Sperm competition theory predicts that males should produce many, similar sperm. However, in some species of animals and plants, males exhibit a heteromorphism that results in the production of at least two different types of sperm or pollen grains. In animals, sperm heteromorphism typically corresponds to the production of one fertile morph and one (or more) sterile morph(s), whereas in plants two or more pollen morphs (one of which can be either sterile or fertile) are produced in all flowers but sometimes in different anthers. Heteromorphism has arisen independently several times across phyla and at different phylogenetic levels. Here, we compare and contrast sperm and pollen heteromorphism and discuss the evolutionary hypotheses suggested to explain heteromorphism in these taxa. These hypotheses include facilitation, nutritive contribution, blocking, cheap filler, sperm flushing or killing for animals; outcrossing and precise cross-pollen transfer or bet-hedging strategy for plants; cryptic female choice for both. We conclude that heteromorphism in the two phyla is most likely linked to a general evolutionary response to sexual selection, either to increase one male's sperm or pollen success in competition with other males, or mediate male/female interactions. Therefore, although sperm and pollen are not homologous, we suggest that heteromorphism represents an example of convergence across kingdoms.

The dynamics of male brooding, mating patterns, and sex roles in pipefishes and seahorses (family Syngnathidae)
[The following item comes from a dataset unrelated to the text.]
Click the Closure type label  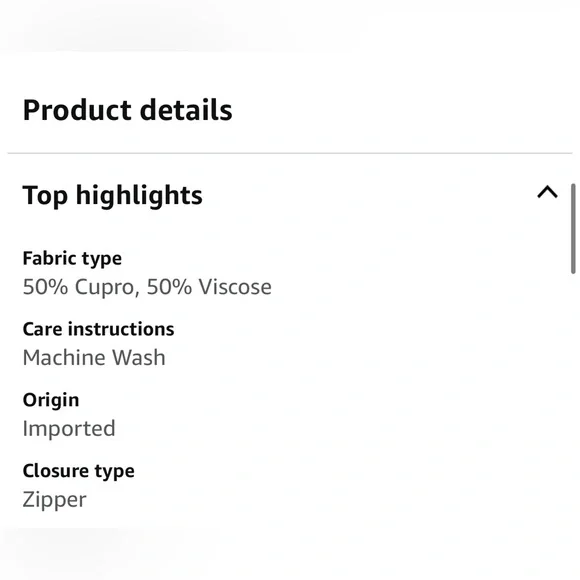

Modern theory predicts that relative parental investment of the sexes in their young is a key factor responsible for sexual selection. Seahorses and pipefishes (family Syngnathidae) are extraordinary among fishes in their remarkable adaptations for paternal care and frequent occurrences of sex-role reversals (i.e., female-female competition for mates), offering exceptional opportunities to test predictions of sexual selection theory. During mating, the female transfers eggs into or onto specialized egg-brooding structures that are located on either the male's abdomen or its tail, where they are osmoregulated, aerated, and nourished by specially adapted structures. All syngnathid males exhibit this form of parental care but the brooding structures vary, ranging from the simple ventral gluing areas of some pipefishes to the completely enclosed pouches found in seahorses. We present a molecular phylogeny that indicates that the diversification of pouch types is positively correlated with the major evolutionary radiation of the group, suggesting that this extreme development and diversification of paternal care may have been an important evolutionary innovation of the Syngnathidae. Based on recent studies that show that the complexity of brooding structures reflects the degree of paternal investment in several syngnathid species, we predicted sex-role reversals to be more common among species with more complex brooding structures. In contrast to this prediction, however, both parsimony- and likelihood-based reconstructions of the evolution of sex-role reversal in pipefishes and seahorses suggest multiple shifts in sex roles in the group, independent from the degree of brood pouch development. At the same time, our data demonstrate that sex-role reversal is positively associated with polygamous mating patterns, whereas most nonreversed species mate monogamously, suggesting that selection for polygamy or monogamy in pipefishes and seahorses may strongly influence sex roles in the wild.